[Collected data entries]
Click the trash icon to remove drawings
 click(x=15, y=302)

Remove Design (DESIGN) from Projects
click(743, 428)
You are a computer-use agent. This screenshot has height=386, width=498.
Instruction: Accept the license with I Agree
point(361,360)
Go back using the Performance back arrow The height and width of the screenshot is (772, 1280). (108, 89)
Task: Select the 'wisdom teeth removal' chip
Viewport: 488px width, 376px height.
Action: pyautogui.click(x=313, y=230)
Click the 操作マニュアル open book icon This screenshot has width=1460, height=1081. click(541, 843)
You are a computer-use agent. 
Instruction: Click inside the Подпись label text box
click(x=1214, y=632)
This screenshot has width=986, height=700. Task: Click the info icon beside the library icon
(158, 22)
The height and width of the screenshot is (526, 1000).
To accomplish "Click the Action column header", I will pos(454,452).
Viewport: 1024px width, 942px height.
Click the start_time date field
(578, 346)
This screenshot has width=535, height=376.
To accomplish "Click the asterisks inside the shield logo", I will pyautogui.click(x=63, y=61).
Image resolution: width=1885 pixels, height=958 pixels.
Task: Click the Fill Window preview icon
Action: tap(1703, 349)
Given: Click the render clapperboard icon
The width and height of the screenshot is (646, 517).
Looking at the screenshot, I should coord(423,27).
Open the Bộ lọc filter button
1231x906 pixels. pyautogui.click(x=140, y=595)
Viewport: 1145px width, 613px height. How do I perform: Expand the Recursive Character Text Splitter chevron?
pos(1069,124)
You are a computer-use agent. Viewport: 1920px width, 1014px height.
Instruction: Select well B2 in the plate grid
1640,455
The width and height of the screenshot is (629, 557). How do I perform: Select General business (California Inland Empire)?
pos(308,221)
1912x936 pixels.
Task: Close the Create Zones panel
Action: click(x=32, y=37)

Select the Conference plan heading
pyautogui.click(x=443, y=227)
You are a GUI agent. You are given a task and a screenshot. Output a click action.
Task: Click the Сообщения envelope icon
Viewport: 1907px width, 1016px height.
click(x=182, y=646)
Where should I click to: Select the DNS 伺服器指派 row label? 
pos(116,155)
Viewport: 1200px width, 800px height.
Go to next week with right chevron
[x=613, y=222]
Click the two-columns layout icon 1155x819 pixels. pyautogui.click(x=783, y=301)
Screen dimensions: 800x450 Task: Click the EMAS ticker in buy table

■ ACTIVITY
Extract the data in full. Keep it word for word.

■ SOLUTION
Click the trash icon to remove drawings
 click(x=15, y=302)

Remove Design (DESIGN) from Projects
click(743, 428)
You are a computer-use agent. This screenshot has height=386, width=498.
Instruction: Accept the license with I Agree
point(361,360)
Go back using the Performance back arrow The height and width of the screenshot is (772, 1280). (108, 89)
Task: Select the 'wisdom teeth removal' chip
Viewport: 488px width, 376px height.
Action: pyautogui.click(x=313, y=230)
Click the 操作マニュアル open book icon This screenshot has width=1460, height=1081. click(541, 843)
You are a computer-use agent. 
Instruction: Click inside the Подпись label text box
click(x=1214, y=632)
This screenshot has width=986, height=700. Task: Click the info icon beside the library icon
(158, 22)
The height and width of the screenshot is (526, 1000).
To accomplish "Click the Action column header", I will pos(454,452).
Viewport: 1024px width, 942px height.
Click the start_time date field
(578, 346)
This screenshot has width=535, height=376.
To accomplish "Click the asterisks inside the shield logo", I will pyautogui.click(x=63, y=61).
Image resolution: width=1885 pixels, height=958 pixels.
Task: Click the Fill Window preview icon
Action: tap(1703, 349)
Given: Click the render clapperboard icon
The width and height of the screenshot is (646, 517).
Looking at the screenshot, I should coord(423,27).
Open the Bộ lọc filter button
1231x906 pixels. pyautogui.click(x=140, y=595)
Viewport: 1145px width, 613px height. How do I perform: Expand the Recursive Character Text Splitter chevron?
pos(1069,124)
You are a computer-use agent. Viewport: 1920px width, 1014px height.
Instruction: Select well B2 in the plate grid
1640,455
The width and height of the screenshot is (629, 557). How do I perform: Select General business (California Inland Empire)?
pos(308,221)
1912x936 pixels.
Task: Close the Create Zones panel
Action: click(x=32, y=37)

Select the Conference plan heading
pyautogui.click(x=443, y=227)
You are a GUI agent. You are given a task and a screenshot. Output a click action.
Task: Click the Сообщения envelope icon
Viewport: 1907px width, 1016px height.
click(x=182, y=646)
Where should I click to: Select the DNS 伺服器指派 row label? 
pos(116,155)
Viewport: 1200px width, 800px height.
Go to next week with right chevron
[x=613, y=222]
Click the two-columns layout icon 1155x819 pixels. pyautogui.click(x=783, y=301)
Screen dimensions: 800x450 Task: Click the EMAS ticker in buy table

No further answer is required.